## TASK
Your reply should hold only the lines from the records below where "target" occurs.

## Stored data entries
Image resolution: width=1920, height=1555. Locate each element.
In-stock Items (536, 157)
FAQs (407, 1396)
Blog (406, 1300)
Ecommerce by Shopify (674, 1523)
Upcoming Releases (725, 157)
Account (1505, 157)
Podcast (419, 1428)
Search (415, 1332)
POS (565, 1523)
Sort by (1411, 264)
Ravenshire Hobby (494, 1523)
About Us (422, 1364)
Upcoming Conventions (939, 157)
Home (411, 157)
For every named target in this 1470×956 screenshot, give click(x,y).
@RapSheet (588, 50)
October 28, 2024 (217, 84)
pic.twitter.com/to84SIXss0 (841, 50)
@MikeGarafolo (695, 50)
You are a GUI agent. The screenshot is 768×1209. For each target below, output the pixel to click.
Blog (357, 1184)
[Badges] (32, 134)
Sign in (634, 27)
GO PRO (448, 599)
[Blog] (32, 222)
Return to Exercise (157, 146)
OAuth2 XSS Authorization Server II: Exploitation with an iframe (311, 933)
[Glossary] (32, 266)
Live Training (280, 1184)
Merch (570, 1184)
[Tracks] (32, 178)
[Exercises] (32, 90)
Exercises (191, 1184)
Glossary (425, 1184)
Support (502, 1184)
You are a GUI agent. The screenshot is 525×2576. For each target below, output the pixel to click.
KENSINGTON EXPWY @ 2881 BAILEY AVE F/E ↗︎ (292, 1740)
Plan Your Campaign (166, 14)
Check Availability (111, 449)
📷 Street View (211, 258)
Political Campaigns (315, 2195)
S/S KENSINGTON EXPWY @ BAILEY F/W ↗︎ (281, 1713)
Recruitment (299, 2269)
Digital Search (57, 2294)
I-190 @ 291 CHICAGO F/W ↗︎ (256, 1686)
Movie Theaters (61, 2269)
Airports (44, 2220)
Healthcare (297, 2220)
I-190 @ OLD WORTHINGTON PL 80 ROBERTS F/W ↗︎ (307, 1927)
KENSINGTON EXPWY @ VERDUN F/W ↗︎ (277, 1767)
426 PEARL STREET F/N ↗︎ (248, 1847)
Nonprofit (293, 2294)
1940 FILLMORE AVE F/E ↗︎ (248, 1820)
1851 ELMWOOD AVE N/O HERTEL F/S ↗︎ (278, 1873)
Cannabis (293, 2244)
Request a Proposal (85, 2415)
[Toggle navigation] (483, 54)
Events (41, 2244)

## WRITTEN SOLUTION
For every named target in this 1470×956 screenshot, give click(x,y).
You are a GUI agent. The screenshot is 768×1209. For each target below, output the pixel to click.
You are a GUI agent. The screenshot is 525×2576. For each target below, output the pixel to click.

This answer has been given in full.